**TEXT TO READ**
────────

"I Want You" is a song recorded by American singer-songwriter Bob Dylan. Recorded in the early morning hours of March 10, 1966, the song was the last one recorded for Dylan's double-album Blonde on Blonde (1966). It was issued as a single that June, shortly before the release of the album.

There were three complete takes of "I Want You", with the final take and a guitar overdub comprising the master.  The recording session was released in its entirety on the 18-disc Collector's Edition of The Bootleg Series Vol. 12: The Cutting Edge 1965–1966 in 2015, with the penultimate take of the song also appearing on the 6-disc and 2-disc versions of that album.

Dylan performed "I Want You" as a slow ballad during his 1978 world tour, as heard on Bob Dylan at Budokan, released in 1979. Dylan also revisited the song in 1987 on a co-tour with the Grateful Dead; their version was released in 1989 on the Dylan and the Dead album.

The single's B-side was a live version of "Just Like Tom Thumb's Blues" recorded in Liverpool, England at the Odeon Theatre on May 14, 1966.  (This was the first released recording of Dylan live with the Hawks, later the Band.)

Background and recording
"I Want You" was recorded in the early morning hours of March 10, 1966. It was the last song recorded for Dylan's double-album Blonde on Blonde.  It was issued as a single that June, shortly before the release of the album.

There were three complete takes of "I Want You", with the final take and a guitar overdub comprising the master.  The recording session was released in its entirety on the 18-disc Collector's Edition of The Bootleg Series Vol. 12: The Cutting Edge 1965–1966 in 2015, with the penultimate take of the song also appearing on the 6-disc and 2-disc versions of that album.

Sean Wilentz sees numerous failures documented in early drafts for the lyrics; "deputies asking him his name... lines about fathers going down hugging one another and about their daughters putting him down because he isn't their brother". Finally Dylan arrives at the right formula. The song's sentimental aspect was partially explained in a 1966 interview: "It's not just pretty words to a tune or putting tunes to words... [It's] the words and the music [together]—I can hear the sound of what I want to say."

────────

**WORK INSTRUCTIONS**
1. In the article about "I Want You" above, recast the paragraph that begins "Dylan performed "I Want You" as a slow ballad" as a bulleted list that keeps its main facts.
2. List every album title named in the article about "I Want You" above.

**DATASET EXTRACT**

────────

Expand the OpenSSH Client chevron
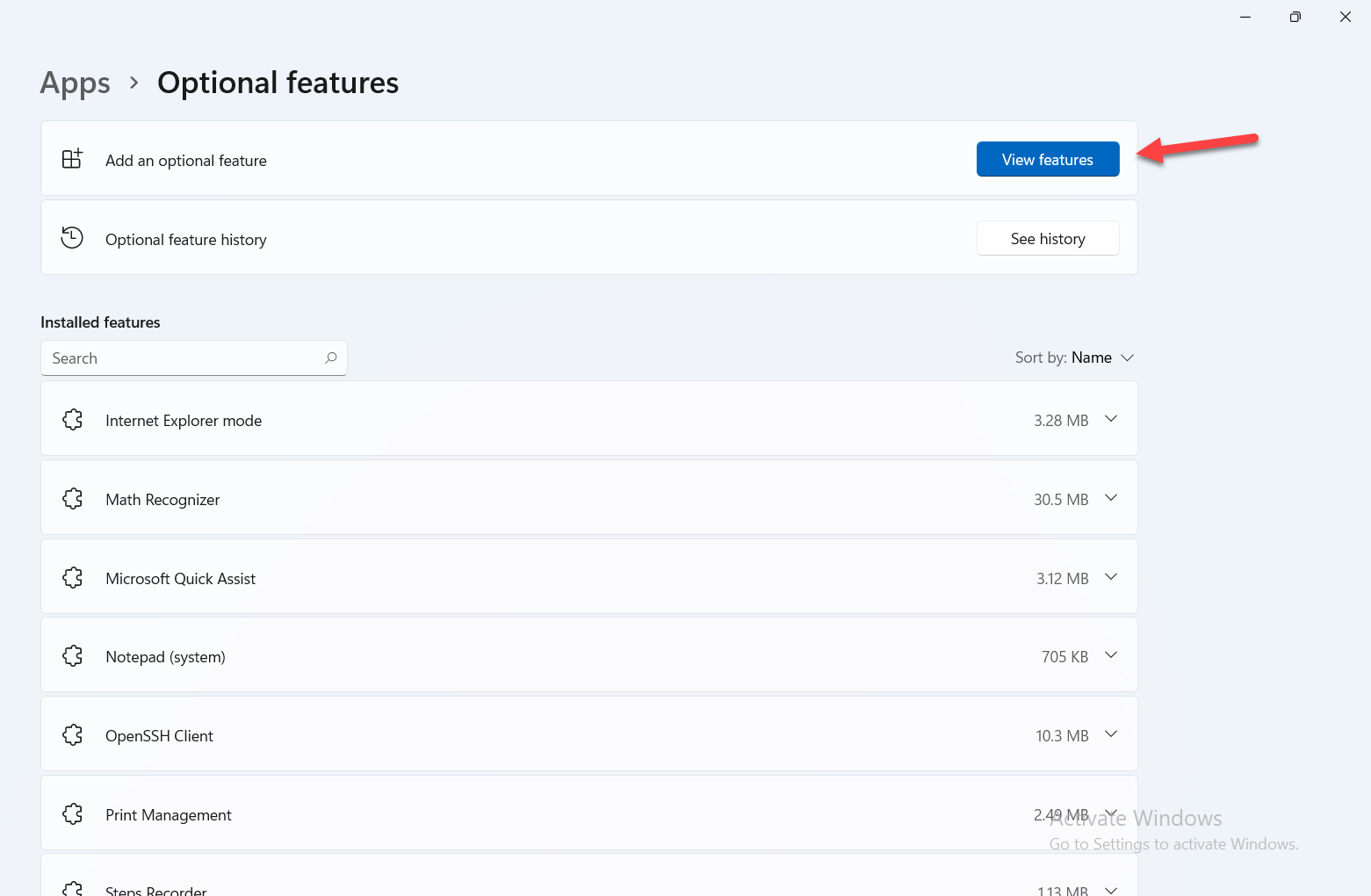The height and width of the screenshot is (896, 1371). (x=1110, y=734)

────────

**ANSWER LIST**
1.
- During his 1978 world tour, Dylan performed "I Want You" as a slow ballad. This version can be heard on Bob Dylan at Budokan, released in 1979.
- In 1987, Dylan revisited the song on a co-tour with the Grateful Dead. Their version was released in 1989 on the Dylan and the Dead album.

2.
- Blonde on Blonde
- The Bootleg Series Vol. 12: The Cutting Edge 1965–1966
- Bob Dylan at Budokan
- Dylan and the Dead